[Extract]

Deadly Desert
Deadly Desert | |
---|---|
The official map of Oz and surrounding deserts | |
The Oz series location | |
Other name(s) | Shifting Sands, Great Sandy Waste, Impassable Desert |
Created by | L. Frank Baum |
Genre | Children's books |
Type | Magical desert |
The Deadly Desert is the magical desert that completely surrounds the fictional Land of Oz.
Geology
On maps, the eastern quadrant of the desert is called the Deadly Desert, while the other three quadrants of desert are called the Shifting Sands, the Impassable Desert, and the Great Sandy Waste.

[Stored records]

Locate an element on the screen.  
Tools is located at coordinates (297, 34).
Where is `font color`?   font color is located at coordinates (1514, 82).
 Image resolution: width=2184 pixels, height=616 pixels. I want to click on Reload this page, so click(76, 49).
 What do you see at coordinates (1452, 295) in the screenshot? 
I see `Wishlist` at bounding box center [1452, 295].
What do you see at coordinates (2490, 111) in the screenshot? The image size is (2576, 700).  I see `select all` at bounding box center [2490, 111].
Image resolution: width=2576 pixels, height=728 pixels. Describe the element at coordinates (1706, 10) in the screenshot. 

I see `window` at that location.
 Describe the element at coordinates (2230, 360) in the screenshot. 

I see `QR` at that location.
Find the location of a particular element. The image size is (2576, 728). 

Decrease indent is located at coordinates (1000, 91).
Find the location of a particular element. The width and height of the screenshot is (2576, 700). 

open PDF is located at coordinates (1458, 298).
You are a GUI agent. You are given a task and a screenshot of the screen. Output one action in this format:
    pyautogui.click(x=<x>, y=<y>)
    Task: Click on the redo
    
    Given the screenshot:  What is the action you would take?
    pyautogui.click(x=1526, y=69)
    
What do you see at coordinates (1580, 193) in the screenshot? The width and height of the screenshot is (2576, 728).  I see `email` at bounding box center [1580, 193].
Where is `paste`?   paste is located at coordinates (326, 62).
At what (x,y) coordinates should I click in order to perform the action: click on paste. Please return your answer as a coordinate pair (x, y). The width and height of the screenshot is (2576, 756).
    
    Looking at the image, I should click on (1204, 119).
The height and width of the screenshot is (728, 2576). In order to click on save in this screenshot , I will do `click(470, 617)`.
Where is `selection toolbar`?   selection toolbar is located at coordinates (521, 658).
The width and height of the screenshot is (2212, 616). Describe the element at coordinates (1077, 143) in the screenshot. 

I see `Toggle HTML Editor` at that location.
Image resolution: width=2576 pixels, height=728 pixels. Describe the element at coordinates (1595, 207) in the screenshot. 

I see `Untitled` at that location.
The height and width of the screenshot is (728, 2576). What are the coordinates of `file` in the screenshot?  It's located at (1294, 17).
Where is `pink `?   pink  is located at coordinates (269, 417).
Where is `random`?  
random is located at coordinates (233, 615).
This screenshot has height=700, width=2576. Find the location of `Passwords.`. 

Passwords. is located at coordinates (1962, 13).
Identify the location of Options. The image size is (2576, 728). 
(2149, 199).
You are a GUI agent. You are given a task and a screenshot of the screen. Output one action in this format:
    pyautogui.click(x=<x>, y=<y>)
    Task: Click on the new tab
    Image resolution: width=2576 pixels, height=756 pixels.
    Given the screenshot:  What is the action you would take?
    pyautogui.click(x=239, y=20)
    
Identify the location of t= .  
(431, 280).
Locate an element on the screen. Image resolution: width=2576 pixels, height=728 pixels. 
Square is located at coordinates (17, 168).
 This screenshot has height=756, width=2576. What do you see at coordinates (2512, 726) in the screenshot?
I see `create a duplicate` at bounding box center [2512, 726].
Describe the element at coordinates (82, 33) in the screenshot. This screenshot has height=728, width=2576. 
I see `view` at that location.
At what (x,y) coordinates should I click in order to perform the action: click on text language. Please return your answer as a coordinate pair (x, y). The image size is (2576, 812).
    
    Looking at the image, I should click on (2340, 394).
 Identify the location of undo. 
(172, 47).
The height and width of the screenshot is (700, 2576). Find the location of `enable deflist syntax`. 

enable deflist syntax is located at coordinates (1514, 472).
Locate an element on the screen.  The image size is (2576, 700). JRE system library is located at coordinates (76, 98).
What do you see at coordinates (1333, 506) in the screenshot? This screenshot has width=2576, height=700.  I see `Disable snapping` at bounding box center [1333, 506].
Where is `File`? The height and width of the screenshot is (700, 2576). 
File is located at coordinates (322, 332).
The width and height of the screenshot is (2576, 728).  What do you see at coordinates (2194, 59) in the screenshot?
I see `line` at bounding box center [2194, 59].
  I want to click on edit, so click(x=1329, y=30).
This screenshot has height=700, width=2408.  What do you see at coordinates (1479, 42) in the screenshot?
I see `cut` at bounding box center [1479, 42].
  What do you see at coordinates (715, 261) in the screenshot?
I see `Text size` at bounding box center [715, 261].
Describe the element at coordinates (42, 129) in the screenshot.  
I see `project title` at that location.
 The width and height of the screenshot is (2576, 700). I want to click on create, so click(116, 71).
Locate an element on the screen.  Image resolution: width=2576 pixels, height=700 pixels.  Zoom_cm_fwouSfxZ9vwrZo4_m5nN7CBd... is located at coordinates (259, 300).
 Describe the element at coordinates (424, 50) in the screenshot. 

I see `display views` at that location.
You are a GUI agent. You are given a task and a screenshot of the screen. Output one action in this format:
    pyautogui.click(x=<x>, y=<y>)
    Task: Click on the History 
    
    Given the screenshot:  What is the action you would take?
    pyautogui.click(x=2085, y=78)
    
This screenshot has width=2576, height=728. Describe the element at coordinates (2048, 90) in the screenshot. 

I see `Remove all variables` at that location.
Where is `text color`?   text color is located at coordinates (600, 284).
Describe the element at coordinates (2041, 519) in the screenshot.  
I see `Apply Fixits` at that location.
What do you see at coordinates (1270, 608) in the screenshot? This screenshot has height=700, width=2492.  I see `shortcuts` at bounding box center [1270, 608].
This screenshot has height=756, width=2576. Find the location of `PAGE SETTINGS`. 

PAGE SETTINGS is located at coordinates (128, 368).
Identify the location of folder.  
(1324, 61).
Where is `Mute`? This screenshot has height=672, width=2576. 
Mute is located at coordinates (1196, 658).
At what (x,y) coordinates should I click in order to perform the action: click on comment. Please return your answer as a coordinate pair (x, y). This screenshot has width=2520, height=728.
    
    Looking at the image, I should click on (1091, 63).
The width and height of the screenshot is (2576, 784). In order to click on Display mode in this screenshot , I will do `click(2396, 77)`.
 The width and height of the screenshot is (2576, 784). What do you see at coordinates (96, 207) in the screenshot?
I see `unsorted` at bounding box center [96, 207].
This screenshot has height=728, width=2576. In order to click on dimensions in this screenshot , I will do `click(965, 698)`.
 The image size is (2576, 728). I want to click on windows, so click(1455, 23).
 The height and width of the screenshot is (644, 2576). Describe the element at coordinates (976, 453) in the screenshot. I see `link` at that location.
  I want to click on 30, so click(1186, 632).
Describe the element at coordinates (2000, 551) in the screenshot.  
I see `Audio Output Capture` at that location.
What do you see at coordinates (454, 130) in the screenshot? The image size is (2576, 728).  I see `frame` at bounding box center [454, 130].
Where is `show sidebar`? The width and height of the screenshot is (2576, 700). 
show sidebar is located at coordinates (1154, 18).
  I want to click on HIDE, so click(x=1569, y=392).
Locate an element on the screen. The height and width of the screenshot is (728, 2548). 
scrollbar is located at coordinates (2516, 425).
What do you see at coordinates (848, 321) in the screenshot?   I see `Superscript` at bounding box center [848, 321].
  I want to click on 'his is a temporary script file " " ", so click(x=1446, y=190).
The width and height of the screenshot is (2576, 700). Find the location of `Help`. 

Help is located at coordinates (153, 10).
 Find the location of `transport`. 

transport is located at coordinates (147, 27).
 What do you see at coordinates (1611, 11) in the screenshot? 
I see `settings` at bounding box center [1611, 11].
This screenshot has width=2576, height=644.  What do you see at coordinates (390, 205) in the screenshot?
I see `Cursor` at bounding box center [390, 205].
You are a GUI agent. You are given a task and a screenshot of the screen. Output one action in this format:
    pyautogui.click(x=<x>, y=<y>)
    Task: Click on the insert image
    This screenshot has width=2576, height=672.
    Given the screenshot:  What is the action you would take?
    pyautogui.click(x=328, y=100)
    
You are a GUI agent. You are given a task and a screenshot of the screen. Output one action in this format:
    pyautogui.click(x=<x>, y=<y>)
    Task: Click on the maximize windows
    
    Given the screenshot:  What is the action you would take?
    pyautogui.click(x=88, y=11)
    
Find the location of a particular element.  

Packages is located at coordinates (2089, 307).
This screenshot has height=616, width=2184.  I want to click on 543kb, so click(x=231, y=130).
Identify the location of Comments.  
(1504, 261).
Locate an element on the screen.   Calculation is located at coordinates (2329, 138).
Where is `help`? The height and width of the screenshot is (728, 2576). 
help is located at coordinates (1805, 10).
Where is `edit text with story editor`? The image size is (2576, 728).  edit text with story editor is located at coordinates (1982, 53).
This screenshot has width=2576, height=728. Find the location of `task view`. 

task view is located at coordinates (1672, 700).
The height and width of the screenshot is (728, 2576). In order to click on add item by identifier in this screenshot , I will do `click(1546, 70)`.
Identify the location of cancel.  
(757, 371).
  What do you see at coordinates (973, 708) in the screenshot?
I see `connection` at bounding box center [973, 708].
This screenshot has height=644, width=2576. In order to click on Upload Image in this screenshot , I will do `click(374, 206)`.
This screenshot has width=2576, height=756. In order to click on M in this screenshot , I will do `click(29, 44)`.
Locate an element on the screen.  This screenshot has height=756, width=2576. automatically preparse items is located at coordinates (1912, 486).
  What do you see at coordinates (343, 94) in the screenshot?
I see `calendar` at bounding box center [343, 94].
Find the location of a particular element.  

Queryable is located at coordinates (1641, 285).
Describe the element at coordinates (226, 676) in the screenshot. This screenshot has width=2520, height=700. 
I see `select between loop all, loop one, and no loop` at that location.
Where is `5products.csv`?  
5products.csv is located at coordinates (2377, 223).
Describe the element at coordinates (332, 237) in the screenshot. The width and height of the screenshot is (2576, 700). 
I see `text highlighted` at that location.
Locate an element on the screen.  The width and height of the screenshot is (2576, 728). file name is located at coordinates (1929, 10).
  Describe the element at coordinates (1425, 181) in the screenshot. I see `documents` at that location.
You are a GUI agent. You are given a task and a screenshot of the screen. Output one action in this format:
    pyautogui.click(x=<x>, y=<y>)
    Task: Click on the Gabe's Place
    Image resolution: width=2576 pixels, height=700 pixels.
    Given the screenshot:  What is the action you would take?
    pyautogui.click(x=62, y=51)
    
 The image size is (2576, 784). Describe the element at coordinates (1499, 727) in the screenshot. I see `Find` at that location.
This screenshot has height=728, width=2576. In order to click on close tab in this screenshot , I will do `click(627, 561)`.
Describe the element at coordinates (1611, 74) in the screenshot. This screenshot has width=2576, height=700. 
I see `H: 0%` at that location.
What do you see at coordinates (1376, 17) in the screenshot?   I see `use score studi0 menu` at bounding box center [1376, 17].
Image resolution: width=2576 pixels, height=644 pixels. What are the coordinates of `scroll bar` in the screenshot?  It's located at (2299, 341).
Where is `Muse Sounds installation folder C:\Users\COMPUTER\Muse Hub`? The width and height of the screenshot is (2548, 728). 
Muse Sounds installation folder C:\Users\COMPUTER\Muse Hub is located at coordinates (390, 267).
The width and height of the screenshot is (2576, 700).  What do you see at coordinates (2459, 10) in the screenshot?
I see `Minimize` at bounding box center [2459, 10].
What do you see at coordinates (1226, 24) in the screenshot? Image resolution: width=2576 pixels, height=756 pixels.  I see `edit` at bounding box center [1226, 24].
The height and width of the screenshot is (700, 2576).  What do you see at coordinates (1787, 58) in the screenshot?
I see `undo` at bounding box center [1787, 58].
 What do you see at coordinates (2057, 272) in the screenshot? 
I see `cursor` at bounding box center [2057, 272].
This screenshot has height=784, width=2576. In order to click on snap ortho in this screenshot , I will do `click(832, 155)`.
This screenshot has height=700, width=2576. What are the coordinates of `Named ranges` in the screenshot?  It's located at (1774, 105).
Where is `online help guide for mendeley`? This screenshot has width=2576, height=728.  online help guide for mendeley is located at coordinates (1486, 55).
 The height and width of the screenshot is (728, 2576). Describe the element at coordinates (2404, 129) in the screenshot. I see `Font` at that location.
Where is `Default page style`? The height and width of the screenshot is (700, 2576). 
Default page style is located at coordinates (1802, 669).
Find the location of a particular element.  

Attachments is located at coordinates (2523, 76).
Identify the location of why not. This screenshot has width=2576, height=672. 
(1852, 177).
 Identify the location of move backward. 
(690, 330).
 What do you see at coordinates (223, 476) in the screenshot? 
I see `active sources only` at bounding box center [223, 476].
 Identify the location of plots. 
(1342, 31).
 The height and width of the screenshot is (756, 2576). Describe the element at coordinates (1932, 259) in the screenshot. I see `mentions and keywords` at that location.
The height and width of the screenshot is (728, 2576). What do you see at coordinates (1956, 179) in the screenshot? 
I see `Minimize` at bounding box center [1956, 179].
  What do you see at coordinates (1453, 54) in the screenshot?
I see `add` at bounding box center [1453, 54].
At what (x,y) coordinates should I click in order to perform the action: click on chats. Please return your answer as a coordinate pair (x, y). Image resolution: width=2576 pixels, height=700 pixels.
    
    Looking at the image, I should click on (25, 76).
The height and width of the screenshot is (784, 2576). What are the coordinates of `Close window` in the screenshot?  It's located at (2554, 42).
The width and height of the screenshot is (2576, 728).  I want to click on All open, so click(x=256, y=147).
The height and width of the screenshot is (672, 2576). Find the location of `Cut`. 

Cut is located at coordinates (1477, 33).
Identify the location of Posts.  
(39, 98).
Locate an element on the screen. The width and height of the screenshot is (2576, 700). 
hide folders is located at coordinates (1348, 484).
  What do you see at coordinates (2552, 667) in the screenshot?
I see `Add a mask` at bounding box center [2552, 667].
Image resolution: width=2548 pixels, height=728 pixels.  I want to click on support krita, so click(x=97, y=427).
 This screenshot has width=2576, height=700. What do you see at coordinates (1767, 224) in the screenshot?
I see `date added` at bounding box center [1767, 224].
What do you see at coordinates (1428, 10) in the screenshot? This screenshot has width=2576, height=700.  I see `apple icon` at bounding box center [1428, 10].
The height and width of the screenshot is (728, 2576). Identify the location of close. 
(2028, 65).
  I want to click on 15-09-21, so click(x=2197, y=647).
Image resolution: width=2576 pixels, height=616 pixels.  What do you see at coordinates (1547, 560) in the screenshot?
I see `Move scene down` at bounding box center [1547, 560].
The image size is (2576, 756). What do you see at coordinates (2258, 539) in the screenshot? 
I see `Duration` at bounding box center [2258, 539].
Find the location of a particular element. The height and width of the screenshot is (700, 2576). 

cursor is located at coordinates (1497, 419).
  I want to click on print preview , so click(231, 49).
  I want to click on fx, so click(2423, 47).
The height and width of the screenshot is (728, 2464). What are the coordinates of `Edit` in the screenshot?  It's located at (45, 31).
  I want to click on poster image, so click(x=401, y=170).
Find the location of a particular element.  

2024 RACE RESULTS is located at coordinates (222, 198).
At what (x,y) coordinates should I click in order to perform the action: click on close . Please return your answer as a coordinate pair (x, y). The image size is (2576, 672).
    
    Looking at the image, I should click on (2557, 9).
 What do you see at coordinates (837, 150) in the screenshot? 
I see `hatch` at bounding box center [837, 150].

[Written exercise] Continue the article on the Deadly Desert of Oz from the end of its last sentence, not the data.

[Output]
The desert was originally described as dangerous as any natural desert but no more. Indeed, in The Marvelous Land of Oz, Mombi tries to escape through it in the form of a griffin and Glinda chases her over the sands. In Ozma of Oz, it has become a magical desert with life-destroying sands and noxious fumes, a feature that remained constant through the rest of the series.[1]
Anyone who sets foot into the sand of any of these deserts turns into sand themselves. The desert is used as a literary device to explain why Oz is essentially cut off from the rest of the world and the rest of Nonestica. However, it has been crossed several times by people from within Oz and from the outside world, with applied ingenuity, with magical assistance, or through unusual natural phenomena.
Notable crossings
- Dorothy Gale is carried into Oz in her house by a cyclone and back over again by her magic shoes, which fall off during her flight and are lost in the desert.
- The Wizard of Oz originally arrived in Oz by a circus balloon (which he implies functioned by a gas lighter than air, rather than hot air), and years later leaves Oz in a hot-air balloon of his own design.
- Princess Ozma crosses the desert with her whole court by use of an infinitely unrolling carpet.
- Dorothy Gale, Shaggy Man, and Button-Bright cross the desert into Oz by use of a sand ship.
- The Nome King dug a tunnel underneath the desert.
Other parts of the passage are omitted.